Start of Exercise materials
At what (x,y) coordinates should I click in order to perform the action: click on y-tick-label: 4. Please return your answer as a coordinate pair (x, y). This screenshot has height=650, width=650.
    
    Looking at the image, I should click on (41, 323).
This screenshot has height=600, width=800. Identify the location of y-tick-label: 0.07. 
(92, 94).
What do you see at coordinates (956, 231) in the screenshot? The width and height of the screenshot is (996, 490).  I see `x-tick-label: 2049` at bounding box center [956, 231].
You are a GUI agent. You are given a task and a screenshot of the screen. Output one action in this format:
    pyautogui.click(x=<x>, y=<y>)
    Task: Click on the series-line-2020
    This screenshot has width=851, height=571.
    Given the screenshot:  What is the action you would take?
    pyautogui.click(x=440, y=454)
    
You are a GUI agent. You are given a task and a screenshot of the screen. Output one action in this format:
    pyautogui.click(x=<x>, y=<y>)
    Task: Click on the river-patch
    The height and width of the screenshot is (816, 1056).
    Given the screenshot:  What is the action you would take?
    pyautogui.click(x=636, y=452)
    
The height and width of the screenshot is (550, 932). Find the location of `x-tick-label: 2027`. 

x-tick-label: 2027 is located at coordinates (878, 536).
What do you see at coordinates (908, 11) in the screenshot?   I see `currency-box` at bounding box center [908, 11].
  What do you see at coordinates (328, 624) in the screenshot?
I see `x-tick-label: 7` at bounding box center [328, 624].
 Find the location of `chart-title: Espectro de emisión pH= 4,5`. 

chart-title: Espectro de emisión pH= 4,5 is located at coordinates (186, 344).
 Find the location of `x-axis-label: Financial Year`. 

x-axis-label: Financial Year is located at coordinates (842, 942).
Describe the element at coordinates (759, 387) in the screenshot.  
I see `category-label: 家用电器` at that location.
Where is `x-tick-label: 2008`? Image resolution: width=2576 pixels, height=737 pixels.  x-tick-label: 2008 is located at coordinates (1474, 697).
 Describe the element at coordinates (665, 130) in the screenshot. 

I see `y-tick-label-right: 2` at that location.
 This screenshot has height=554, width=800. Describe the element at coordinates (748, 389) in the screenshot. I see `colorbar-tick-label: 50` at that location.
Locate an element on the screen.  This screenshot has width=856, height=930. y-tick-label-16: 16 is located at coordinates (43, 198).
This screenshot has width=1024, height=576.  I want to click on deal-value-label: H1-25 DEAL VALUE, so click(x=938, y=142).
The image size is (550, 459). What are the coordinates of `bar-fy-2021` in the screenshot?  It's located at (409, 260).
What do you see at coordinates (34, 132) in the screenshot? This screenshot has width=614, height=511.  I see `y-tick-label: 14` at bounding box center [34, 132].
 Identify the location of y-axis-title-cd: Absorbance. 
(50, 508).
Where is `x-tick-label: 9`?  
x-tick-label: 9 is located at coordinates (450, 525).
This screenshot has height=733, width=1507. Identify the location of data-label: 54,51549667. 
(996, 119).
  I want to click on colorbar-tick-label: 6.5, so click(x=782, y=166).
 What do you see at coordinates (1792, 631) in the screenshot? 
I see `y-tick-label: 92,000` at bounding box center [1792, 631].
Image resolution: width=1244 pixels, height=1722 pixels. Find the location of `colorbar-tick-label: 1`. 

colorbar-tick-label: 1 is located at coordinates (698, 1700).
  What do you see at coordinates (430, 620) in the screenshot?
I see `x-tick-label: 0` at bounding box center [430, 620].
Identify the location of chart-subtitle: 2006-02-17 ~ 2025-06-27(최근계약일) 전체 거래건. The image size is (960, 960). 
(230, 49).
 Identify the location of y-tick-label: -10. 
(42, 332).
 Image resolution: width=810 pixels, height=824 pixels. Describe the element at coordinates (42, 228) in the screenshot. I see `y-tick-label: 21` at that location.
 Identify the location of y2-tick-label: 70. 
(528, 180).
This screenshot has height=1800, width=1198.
End of Exercise materials
### Activity
Rewrite the entries above with "Identify the location of" changed to "Locate" everywhere it appears, leaving everything else as it is.

### Solution to the problem
At what (x,y) coordinates should I click in order to perform the action: click on y-tick-label: 4. Please return your answer as a coordinate pair (x, y). This screenshot has height=650, width=650.
    
    Looking at the image, I should click on (41, 323).
This screenshot has height=600, width=800. Locate y-tick-label: 0.07. 
(92, 94).
What do you see at coordinates (956, 231) in the screenshot? The width and height of the screenshot is (996, 490).  I see `x-tick-label: 2049` at bounding box center [956, 231].
You are a GUI agent. You are given a task and a screenshot of the screen. Output one action in this format:
    pyautogui.click(x=<x>, y=<y>)
    Task: Click on the series-line-2020
    This screenshot has width=851, height=571.
    Given the screenshot:  What is the action you would take?
    pyautogui.click(x=440, y=454)
    
You are a GUI agent. You are given a task and a screenshot of the screen. Output one action in this format:
    pyautogui.click(x=<x>, y=<y>)
    Task: Click on the river-patch
    The height and width of the screenshot is (816, 1056).
    Given the screenshot:  What is the action you would take?
    pyautogui.click(x=636, y=452)
    
The height and width of the screenshot is (550, 932). Find the location of `x-tick-label: 2027`. 

x-tick-label: 2027 is located at coordinates (878, 536).
What do you see at coordinates (908, 11) in the screenshot?   I see `currency-box` at bounding box center [908, 11].
  What do you see at coordinates (328, 624) in the screenshot?
I see `x-tick-label: 7` at bounding box center [328, 624].
 Find the location of `chart-title: Espectro de emisión pH= 4,5`. 

chart-title: Espectro de emisión pH= 4,5 is located at coordinates (186, 344).
 Find the location of `x-axis-label: Financial Year`. 

x-axis-label: Financial Year is located at coordinates (842, 942).
Describe the element at coordinates (759, 387) in the screenshot.  
I see `category-label: 家用电器` at that location.
Where is `x-tick-label: 2008`? Image resolution: width=2576 pixels, height=737 pixels.  x-tick-label: 2008 is located at coordinates (1474, 697).
 Describe the element at coordinates (665, 130) in the screenshot. 

I see `y-tick-label-right: 2` at that location.
 This screenshot has height=554, width=800. Describe the element at coordinates (748, 389) in the screenshot. I see `colorbar-tick-label: 50` at that location.
Locate an element on the screen.  This screenshot has width=856, height=930. y-tick-label-16: 16 is located at coordinates (43, 198).
This screenshot has width=1024, height=576.  I want to click on deal-value-label: H1-25 DEAL VALUE, so click(x=938, y=142).
The image size is (550, 459). What are the coordinates of `bar-fy-2021` in the screenshot?  It's located at (409, 260).
What do you see at coordinates (34, 132) in the screenshot? This screenshot has width=614, height=511.  I see `y-tick-label: 14` at bounding box center [34, 132].
 Locate y-axis-title-cd: Absorbance. 
(50, 508).
Where is `x-tick-label: 9`?  
x-tick-label: 9 is located at coordinates (450, 525).
This screenshot has height=733, width=1507. Locate data-label: 54,51549667. 
(996, 119).
  I want to click on colorbar-tick-label: 6.5, so click(x=782, y=166).
 What do you see at coordinates (1792, 631) in the screenshot? 
I see `y-tick-label: 92,000` at bounding box center [1792, 631].
Image resolution: width=1244 pixels, height=1722 pixels. Find the location of `colorbar-tick-label: 1`. 

colorbar-tick-label: 1 is located at coordinates (698, 1700).
  What do you see at coordinates (430, 620) in the screenshot?
I see `x-tick-label: 0` at bounding box center [430, 620].
Locate chart-subtitle: 2006-02-17 ~ 2025-06-27(최근계약일) 전체 거래건. The image size is (960, 960). 
(230, 49).
 Locate y-tick-label: -10. 
(42, 332).
 Image resolution: width=810 pixels, height=824 pixels. Describe the element at coordinates (42, 228) in the screenshot. I see `y-tick-label: 21` at that location.
 Locate y2-tick-label: 70. 
(528, 180).
This screenshot has height=1800, width=1198.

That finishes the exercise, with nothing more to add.